**Vorliegender Text**
* * * * *

1 Leitsatz
Es besteht keine Beschlusskompetenz, Angelegenheiten der Sondereigentümer im Zusammenhang mit der Erfassung von Mängeln am Sondereigentum zu regeln.
2 Normenkette
§§ 13 Abs. 1, 18 Abs. 2, 19 Abs. 1, 28 Abs. 1 WEG
3 Das Problem
Die Wohnungseigentümer entlasten den Verwalter unter TOP 3 für das Jahr 2017. Unter TOP 6 wird der Verwalter beauftragt, die Wohnungseigentümer anzuschreiben, um Mängel im Sondereigentum zu erfassen (mit der Liste soll versucht werden, sich mit dem Bauträger zu vergleichen). Und zu TOP 8 stellen die Wohnungseigentümer fest, dass ein Regenfallrohr nicht ordnungsmäßig verbaut und am Ende des Ablaufs verschlossen worden sei. Der Ablauf soll daher "unterhalb der Treppe" geführt und instandgesetzt werden. Hierfür sollen Angebote eingeholt werden. Sollte die Ausführung "schwierig" sein, soll hingegen versucht werden, die Leitung beim "linken Nachbar anzuschließen".
Gegen diese Beschlüsse geht Wohnungseigentümer K vor. Er meint, die Entlastung (TOP 3) sei fehlerhaft, weil der Verwalter die Beseitigung der Mängel am gemeinschaftlichen Eigentum nicht durch Vorbereitungsmaßnahmen – nämlich durch eine Bedarfs- und Kostenermittlung sowie Beschlussanträge – gefördert habe. Der Beschluss zu TOP 6 sei nichtig, weil die Wohnungseigentümer keine Beschlusskompetenz in Bezug auf das Sondereigentum hätten. Auch der Beschluss zu TOP 8 sei für ungültig zu erklären. Denn der Anschluss des Regenwasserfallrohrs am Fallrohr des Nachbargebäudes widerspreche den anerkannten Regeln der Technik und den baurechtlichen Vorschriften.

* * * * *

**Arbeitsauftrag A**
Schreiben Sie aus den gespeicherten Zeilen unverändert ab, was bei der Zeile mit „coordinates (330, 386)." beginnt und mit der Zeile mit „(725, 665)." endet; beide Zeilen gehören dazu.

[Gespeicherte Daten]
* * * * *

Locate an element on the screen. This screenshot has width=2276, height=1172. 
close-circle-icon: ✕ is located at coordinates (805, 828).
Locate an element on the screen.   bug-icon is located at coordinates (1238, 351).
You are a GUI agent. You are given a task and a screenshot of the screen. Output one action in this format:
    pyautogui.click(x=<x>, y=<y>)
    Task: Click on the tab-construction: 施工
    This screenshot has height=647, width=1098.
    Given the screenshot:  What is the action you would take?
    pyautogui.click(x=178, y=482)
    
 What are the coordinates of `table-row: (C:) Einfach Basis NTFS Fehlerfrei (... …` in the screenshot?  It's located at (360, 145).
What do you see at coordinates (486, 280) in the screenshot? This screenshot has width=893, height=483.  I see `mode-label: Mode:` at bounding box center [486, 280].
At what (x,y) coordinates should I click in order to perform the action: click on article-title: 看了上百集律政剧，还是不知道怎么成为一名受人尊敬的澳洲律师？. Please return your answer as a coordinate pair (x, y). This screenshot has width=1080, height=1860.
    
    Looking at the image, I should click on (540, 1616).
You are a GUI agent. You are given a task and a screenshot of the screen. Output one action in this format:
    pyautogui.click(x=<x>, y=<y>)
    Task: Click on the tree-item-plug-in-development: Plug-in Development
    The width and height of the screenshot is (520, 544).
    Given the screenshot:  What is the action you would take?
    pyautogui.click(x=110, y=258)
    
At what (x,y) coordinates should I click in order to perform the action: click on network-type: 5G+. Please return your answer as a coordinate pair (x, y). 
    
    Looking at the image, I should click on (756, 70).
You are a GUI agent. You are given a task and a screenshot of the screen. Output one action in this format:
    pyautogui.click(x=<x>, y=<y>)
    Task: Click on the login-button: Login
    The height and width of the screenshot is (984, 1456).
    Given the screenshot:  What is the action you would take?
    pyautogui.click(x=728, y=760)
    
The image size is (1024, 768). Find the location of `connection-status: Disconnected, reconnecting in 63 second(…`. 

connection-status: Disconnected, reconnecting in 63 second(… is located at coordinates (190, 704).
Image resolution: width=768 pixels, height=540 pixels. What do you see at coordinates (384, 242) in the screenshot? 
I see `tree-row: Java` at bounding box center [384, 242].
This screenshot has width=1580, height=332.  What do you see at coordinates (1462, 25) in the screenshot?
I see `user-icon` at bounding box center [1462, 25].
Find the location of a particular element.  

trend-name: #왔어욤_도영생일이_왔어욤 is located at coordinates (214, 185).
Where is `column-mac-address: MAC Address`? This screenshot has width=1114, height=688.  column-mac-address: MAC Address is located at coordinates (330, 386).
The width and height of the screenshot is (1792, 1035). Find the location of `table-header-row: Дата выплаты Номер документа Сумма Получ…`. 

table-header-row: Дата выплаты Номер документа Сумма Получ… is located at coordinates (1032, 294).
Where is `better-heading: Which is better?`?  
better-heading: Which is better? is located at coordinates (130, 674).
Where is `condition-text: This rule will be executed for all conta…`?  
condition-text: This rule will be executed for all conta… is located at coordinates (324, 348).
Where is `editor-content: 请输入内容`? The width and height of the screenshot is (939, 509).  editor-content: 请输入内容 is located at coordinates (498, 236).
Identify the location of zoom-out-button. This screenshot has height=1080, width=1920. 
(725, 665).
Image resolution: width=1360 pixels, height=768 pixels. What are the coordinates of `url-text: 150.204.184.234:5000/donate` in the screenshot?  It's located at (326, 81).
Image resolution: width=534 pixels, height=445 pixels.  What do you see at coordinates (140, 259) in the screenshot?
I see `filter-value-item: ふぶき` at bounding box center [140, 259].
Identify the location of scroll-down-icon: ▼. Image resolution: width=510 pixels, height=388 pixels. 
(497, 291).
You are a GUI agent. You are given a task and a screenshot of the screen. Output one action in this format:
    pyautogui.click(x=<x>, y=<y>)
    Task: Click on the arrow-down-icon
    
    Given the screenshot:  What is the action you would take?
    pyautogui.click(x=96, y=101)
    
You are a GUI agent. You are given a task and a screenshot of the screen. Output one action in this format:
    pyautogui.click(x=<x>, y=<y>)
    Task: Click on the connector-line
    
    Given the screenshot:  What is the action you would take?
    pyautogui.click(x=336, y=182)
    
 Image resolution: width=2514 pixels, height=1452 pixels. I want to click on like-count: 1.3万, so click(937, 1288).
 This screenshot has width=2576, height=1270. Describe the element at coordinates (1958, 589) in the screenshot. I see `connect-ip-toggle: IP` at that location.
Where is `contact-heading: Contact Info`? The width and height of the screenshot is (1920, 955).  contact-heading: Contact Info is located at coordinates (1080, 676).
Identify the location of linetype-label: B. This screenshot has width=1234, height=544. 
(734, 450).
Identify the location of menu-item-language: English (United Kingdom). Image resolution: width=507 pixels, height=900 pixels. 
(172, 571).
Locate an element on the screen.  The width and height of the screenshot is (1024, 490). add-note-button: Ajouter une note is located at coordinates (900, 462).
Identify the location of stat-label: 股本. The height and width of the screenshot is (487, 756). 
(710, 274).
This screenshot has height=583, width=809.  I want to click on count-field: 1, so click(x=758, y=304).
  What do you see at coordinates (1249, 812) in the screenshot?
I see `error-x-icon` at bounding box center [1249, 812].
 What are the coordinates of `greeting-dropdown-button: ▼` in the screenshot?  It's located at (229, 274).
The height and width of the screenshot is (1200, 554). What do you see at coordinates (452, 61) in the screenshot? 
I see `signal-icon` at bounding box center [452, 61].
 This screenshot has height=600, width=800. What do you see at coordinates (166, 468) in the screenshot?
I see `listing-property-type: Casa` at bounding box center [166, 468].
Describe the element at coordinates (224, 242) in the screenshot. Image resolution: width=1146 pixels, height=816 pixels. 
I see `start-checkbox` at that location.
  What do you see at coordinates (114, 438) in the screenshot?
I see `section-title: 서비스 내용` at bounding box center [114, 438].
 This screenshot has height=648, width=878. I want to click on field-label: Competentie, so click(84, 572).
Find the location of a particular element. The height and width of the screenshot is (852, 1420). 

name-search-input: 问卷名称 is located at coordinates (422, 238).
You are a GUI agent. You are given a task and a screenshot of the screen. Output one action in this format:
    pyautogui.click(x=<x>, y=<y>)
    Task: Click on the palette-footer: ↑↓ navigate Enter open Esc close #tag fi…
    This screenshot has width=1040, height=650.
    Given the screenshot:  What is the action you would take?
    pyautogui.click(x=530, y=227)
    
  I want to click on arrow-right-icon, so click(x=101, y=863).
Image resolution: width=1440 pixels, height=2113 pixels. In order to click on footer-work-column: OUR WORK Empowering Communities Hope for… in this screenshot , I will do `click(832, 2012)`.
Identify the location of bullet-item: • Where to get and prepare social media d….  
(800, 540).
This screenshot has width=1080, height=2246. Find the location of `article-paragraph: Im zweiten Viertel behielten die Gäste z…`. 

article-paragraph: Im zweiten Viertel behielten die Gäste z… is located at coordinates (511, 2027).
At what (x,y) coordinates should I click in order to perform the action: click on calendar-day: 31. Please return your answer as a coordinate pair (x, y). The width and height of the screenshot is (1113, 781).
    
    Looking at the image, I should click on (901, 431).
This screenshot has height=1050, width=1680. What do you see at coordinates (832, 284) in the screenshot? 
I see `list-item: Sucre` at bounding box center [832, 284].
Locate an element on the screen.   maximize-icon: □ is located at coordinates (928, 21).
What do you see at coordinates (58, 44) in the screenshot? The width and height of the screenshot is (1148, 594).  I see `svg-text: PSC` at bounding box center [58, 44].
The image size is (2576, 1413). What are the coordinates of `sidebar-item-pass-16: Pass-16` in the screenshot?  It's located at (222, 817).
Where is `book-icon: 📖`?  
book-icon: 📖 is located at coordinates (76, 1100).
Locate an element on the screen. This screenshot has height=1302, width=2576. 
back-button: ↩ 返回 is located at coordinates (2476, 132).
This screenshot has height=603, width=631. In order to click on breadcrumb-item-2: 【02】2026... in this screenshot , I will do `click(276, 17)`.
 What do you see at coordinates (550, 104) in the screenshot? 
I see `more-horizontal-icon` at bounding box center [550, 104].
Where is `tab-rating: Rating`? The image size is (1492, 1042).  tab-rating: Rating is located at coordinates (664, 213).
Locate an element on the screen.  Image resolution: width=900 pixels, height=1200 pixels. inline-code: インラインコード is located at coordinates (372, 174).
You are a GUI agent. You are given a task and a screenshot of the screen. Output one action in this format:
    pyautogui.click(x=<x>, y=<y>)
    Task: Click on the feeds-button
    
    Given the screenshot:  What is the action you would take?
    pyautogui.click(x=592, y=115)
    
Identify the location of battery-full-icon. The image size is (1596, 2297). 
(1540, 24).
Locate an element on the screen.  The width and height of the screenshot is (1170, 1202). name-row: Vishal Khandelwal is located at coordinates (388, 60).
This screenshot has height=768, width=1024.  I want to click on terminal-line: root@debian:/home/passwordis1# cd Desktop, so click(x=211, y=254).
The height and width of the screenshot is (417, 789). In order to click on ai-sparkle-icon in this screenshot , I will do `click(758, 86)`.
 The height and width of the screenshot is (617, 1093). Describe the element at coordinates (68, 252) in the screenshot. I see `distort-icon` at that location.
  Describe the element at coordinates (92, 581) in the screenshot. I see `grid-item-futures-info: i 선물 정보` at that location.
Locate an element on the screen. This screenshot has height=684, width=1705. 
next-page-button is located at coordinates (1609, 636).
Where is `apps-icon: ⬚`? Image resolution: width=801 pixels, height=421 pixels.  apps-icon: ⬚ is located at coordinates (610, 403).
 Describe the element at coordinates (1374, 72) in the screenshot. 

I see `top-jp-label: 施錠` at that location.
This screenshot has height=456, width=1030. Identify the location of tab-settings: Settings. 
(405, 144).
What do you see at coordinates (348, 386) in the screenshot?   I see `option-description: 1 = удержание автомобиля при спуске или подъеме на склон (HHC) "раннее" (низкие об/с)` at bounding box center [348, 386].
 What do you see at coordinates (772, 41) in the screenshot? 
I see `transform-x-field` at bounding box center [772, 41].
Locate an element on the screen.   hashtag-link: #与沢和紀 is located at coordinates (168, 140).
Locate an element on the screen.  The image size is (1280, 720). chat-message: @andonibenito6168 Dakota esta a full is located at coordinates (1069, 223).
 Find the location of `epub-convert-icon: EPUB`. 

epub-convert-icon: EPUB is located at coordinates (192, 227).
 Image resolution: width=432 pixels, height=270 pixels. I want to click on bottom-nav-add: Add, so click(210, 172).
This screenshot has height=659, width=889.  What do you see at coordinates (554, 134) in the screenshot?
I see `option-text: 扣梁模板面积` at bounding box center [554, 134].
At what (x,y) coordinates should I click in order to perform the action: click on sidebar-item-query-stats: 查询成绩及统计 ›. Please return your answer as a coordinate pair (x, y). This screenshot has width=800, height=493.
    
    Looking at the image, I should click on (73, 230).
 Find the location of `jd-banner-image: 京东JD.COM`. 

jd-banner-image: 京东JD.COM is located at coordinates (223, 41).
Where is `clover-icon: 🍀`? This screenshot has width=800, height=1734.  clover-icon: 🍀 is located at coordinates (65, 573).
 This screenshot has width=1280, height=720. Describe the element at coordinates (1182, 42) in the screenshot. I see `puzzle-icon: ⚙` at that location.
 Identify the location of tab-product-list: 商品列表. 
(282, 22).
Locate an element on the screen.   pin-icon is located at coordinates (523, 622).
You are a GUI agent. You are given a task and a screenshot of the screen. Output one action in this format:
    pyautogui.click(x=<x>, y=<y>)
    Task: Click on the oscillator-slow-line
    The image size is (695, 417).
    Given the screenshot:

* * * * *

**Arbeitsauftrag B**
Geben Sie aus dem Text über die Beschlüsse der Wohnungseigentümer den Abschnitt wortgetreu wieder, der bei „Gegen diese Beschlüsse" beginnt und bei „den baurechtlichen Vorschriften." endet.

**Lösung der Aufgabe A**
Where is `column-mac-address: MAC Address`? This screenshot has width=1114, height=688.  column-mac-address: MAC Address is located at coordinates (330, 386).
The width and height of the screenshot is (1792, 1035). Find the location of `table-header-row: Дата выплаты Номер документа Сумма Получ…`. 

table-header-row: Дата выплаты Номер документа Сумма Получ… is located at coordinates (1032, 294).
Where is `better-heading: Which is better?`?  
better-heading: Which is better? is located at coordinates (130, 674).
Where is `condition-text: This rule will be executed for all conta…`?  
condition-text: This rule will be executed for all conta… is located at coordinates (324, 348).
Where is `editor-content: 请输入内容`? The width and height of the screenshot is (939, 509).  editor-content: 请输入内容 is located at coordinates (498, 236).
Identify the location of zoom-out-button. This screenshot has height=1080, width=1920. 
(725, 665).

**Lösung der Aufgabe B**
Gegen diese Beschlüsse geht Wohnungseigentümer K vor. Er meint, die Entlastung (TOP 3) sei fehlerhaft, weil der Verwalter die Beseitigung der Mängel am gemeinschaftlichen Eigentum nicht durch Vorbereitungsmaßnahmen – nämlich durch eine Bedarfs- und Kostenermittlung sowie Beschlussanträge – gefördert habe. Der Beschluss zu TOP 6 sei nichtig, weil die Wohnungseigentümer keine Beschlusskompetenz in Bezug auf das Sondereigentum hätten. Auch der Beschluss zu TOP 8 sei für ungültig zu erklären. Denn der Anschluss des Regenwasserfallrohrs am Fallrohr des Nachbargebäudes widerspreche den anerkannten Regeln der Technik und den baurechtlichen Vorschriften.